§ **What to produce**
Could you copy exactly the line that contains "The height and width of the screenshot is (800, 1472)." and every line after it to the end of the records, and nothing more?

§ **Records for the task**
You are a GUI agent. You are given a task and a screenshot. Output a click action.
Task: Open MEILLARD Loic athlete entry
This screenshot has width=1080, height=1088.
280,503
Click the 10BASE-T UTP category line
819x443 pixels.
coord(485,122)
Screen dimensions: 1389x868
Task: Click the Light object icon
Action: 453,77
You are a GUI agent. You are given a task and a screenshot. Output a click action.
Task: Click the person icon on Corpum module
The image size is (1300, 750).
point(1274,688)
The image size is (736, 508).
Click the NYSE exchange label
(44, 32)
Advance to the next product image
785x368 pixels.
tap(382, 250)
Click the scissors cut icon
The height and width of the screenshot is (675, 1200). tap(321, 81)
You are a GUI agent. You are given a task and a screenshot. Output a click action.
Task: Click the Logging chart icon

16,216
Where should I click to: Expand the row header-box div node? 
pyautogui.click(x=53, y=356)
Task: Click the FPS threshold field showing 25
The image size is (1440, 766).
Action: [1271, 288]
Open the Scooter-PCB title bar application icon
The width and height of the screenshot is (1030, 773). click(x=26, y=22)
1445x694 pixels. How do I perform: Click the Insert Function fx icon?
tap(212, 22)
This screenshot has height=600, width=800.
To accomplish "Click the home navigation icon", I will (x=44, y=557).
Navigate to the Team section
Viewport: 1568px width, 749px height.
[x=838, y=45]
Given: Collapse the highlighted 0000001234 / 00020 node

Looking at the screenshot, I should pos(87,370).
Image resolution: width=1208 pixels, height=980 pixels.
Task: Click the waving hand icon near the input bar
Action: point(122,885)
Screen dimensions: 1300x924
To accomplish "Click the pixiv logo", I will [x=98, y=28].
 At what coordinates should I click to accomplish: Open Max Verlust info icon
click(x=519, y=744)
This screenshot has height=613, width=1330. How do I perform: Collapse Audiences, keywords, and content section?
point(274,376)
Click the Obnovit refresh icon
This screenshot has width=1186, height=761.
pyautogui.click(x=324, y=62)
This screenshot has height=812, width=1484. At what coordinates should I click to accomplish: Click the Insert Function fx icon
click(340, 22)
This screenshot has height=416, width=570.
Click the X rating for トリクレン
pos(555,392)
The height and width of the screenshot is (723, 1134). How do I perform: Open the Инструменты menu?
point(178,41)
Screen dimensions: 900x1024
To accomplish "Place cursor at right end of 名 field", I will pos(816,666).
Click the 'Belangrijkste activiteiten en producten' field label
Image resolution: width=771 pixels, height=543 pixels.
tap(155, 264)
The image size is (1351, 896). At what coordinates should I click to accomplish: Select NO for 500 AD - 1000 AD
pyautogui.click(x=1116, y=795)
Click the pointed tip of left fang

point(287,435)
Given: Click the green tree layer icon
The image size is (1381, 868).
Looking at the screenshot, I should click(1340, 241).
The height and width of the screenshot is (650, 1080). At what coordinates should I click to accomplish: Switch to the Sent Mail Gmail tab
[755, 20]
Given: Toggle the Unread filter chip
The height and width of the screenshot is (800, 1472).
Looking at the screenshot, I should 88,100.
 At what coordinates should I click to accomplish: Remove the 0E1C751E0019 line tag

§ **Solved problem**
The height and width of the screenshot is (800, 1472).
Looking at the screenshot, I should 88,100.
 At what coordinates should I click to accomplish: Remove the 0E1C751E0019 line tag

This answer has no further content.